# Tell Me I didn't just brick my device



## cbalt (Feb 11, 2012)

I flashed http://android.clocktowergaming.com/mesmerize/USCC_EH09_root.zip with Odin to my US cellular mesmerize that had EI20 on it wanting to flash to a prerooted rom and flash a kernel with CWM and flash ICS. Odin said pass and then I go to turn on the phone and get nothing at all, even when plugged into the charger. Any advice anyone?


----------



## m0r0n3s (Aug 11, 2011)

Read this http://rootzwiki.com/topic/10728-guideinstalling-a-romcwm-recoveryrootor-going-back-to-stock/page__view__getnewpost

Going back to stock should fix your phone


----------



## cbalt (Feb 11, 2012)

I can't get it to turn on AT ALL, I have a jig at home somewhere and will be looking for it when I get home. I have an I897 which is mine and I flash daily, this was a phone I got for the GF. I have never had a phone not come back on though, I am assuming I bricked it since I get nothing with a different battery, trying the combo buttons for recovery, trying volume down and then the power cord for download mode.


----------



## Xeno Templar (Nov 29, 2011)

cbalt said:


> I can't get it to turn on AT ALL, I have a jig at home somewhere and will be looking for it when I get home. I have an I897 which is mine and I flash daily, this was a phone I got for the GF. I have never had a phone not come back on though, I am assuming I bricked it since I get nothing with a different battery, trying the combo buttons for recovery, trying volume down and then the power cord for download mode.
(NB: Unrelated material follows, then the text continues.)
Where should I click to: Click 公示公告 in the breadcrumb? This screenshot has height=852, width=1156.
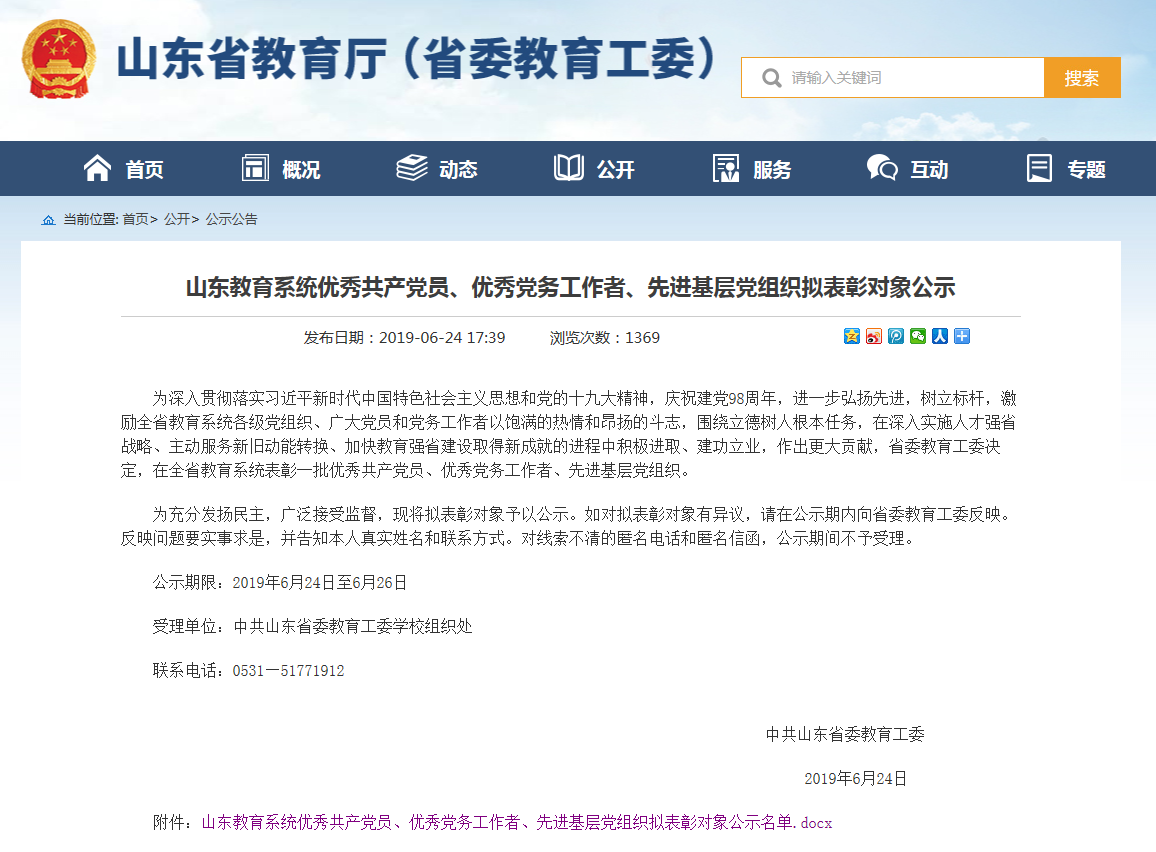pyautogui.click(x=231, y=220)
So you can't even get it to go into download mode (plug the USB charger into computer, open Odin & hold the down volume button while plugging the other end of the USB charger into your phone)?
If not, then I really don't know what else to do, sorry
By the way, just for FYIs: the root package you flashed to it is for EH09, whereas, like you said, your on EI20, um...
...HELLO!?


----------



## Baked_Tator (Jun 11, 2011)

well damn...this sounds pretty bad homie...i had this same issue with my homies captivate...it was brick city for it...if it goes into download mode, then your fine...if it wont, try your jig...if that dont work...you sir, are boned...may be able to take it apart and try the unbrickable mod on it to save it?


----------



## Xeno Templar (Nov 29, 2011)

This is what you want for rooted EI20 ROM:

http://rootzwiki.com...tockrom-rooted/
(put this on the root of your sdcard & flash this in CWM4: turn off phone, hold volume up, down & power button at the same time, when the Samsung logo comes up let go of power & keep holding the volume up & down until you get to the CWM screen, do a complete wipe (wipe data/factory reset, wipe cache partition & go to advanced & wipe dalvik cache), go back, install zip from sdcard, choose zip from sdcard, then just navigate to the EI20.zip & flash)

This is the EI20 radio:

http://rootzwiki.com...rs/page__st__20
(you need a torrent downloader for this, after downloading, put the modem.bin in the phone part of Odin & flash)

This is IF you can get the phone working again.


----------



## cbalt (Feb 11, 2012)

Jig didn't work and typically when it comes with a pit file it's to return it to stock. I figured I was downgrading the firmware to 2.3.4 USCC since that is what uscc has on there website as the latest. Now after opening up the tar I see it wasn't a full ROM. Guess it's time to open the phone up later this next week if I can't get it to come on by then, I'm going to try a couple other things first.


----------



## Joe (Jul 24, 2011)

Did you take the battey out when attempting to put it in download mode?


----------



## cbalt (Feb 11, 2012)

Yeah....I finally got it back to stock after screwing with it and multiple battery pulls and a couple battery swaps and pulls. I put the jig in while hitting some random buttons and it luckily came on to the download screen and I was so glad. I didn't even take a chance and plugged it in and odined back to ei20, bone stock, now tomorrow it's time for some flashing, overclocking and undervolting like I have on my i897.


----------



## hottcakes (Dec 26, 2011)

personally, i've had issues trying to load up one of those pre-rooted stock roms for the mesmerize. had a similar issue, odin said i was good however when i went to boot it up, nothing. couldn't get into recovery either and getting into download mode first attempt or two. that was the last time i tried a pre-rooted one.


----------



## droidstyle (Oct 22, 2011)

you didnt just brick your device


----------



## Xeno Templar (Nov 29, 2011)

hottcakes said:


> personally, i've had issues trying to load up one of those pre-rooted stock roms for the mesmerize. had a similar issue, odin said i was good however when i went to boot it up, nothing. couldn't get into recovery either and getting into download mode first attempt or two. that was the last time i tried a pre-rooted one.


I'm not sure if this was meant towards the links I posted or not but my Mesmerize (USCC SCH-I500) came, as bought from USCC, with EH09 bought & activated on 10/14/11 with a manufacturing date: 9/2011 so, I don't know for sure if I would qualify for the update to EI20 or not but BOTH of those links have worked for me to upgrade both from stock EH09 to rooted stock EI20 w/ or w/out the EI20 modem, they both worked fine for me.
Going from stock EH09 to the pre-rooted EI20 ROM, well, like it says, pre-rooted, it rooted a non-rooted ROM for me & had all the gapps as well, all working, for that matter, either way, it works fine.


----------